Dataset items
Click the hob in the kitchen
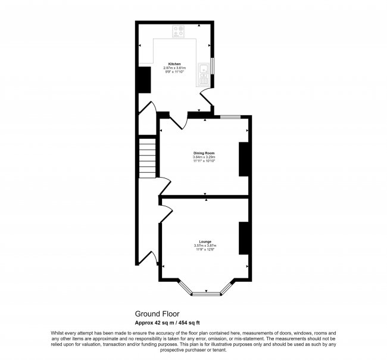179,31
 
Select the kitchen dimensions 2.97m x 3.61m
174,68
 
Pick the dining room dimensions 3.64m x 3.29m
204,157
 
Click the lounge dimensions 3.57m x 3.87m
205,246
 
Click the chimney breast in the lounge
244,238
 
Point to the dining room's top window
229,116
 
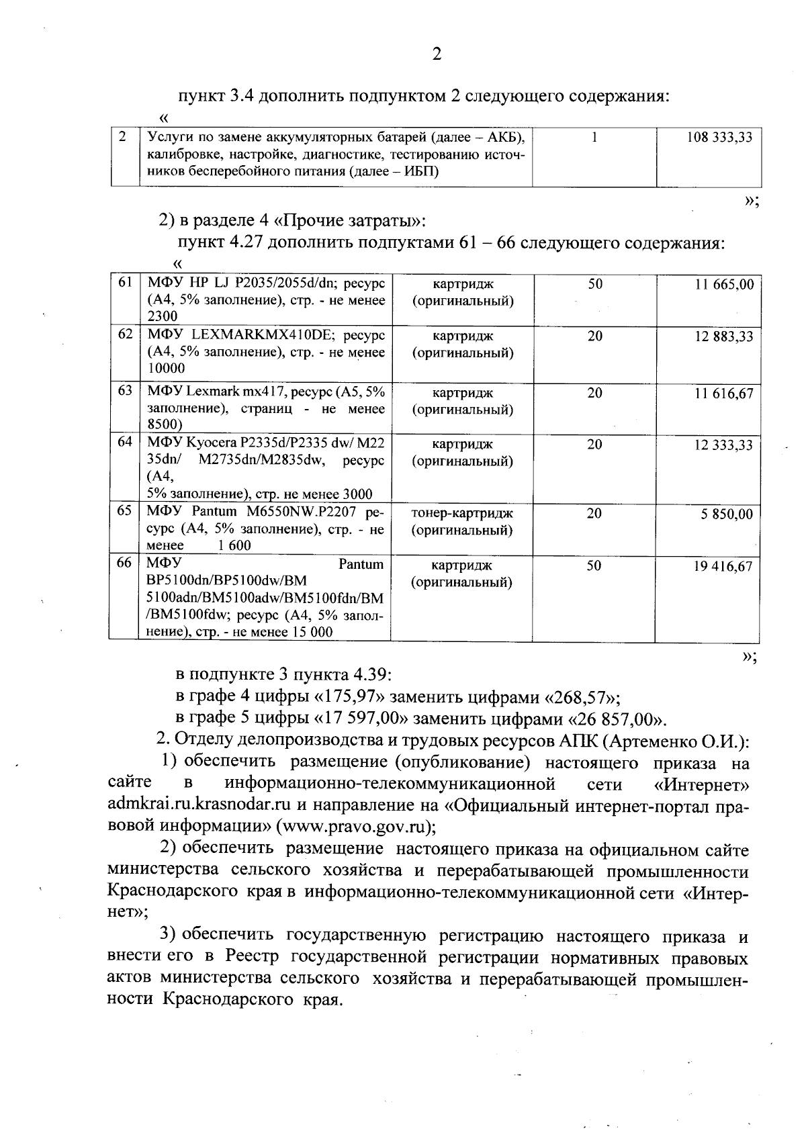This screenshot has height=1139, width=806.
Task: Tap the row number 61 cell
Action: (125, 283)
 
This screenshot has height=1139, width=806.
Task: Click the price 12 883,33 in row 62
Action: (723, 337)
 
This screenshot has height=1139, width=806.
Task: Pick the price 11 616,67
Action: (723, 394)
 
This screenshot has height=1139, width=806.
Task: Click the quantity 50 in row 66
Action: (594, 566)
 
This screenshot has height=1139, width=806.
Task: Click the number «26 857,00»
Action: (616, 720)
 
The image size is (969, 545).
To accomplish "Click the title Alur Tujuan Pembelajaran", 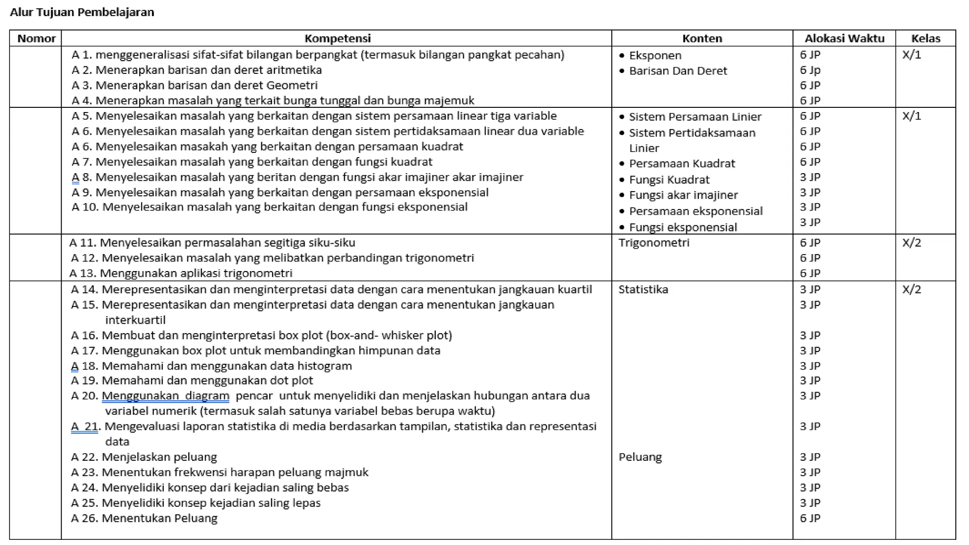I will pyautogui.click(x=82, y=12).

What is needed:
Count the lines in the items above that contain the string "lounge", matching case exactly, and give only the number.

Full answer:
2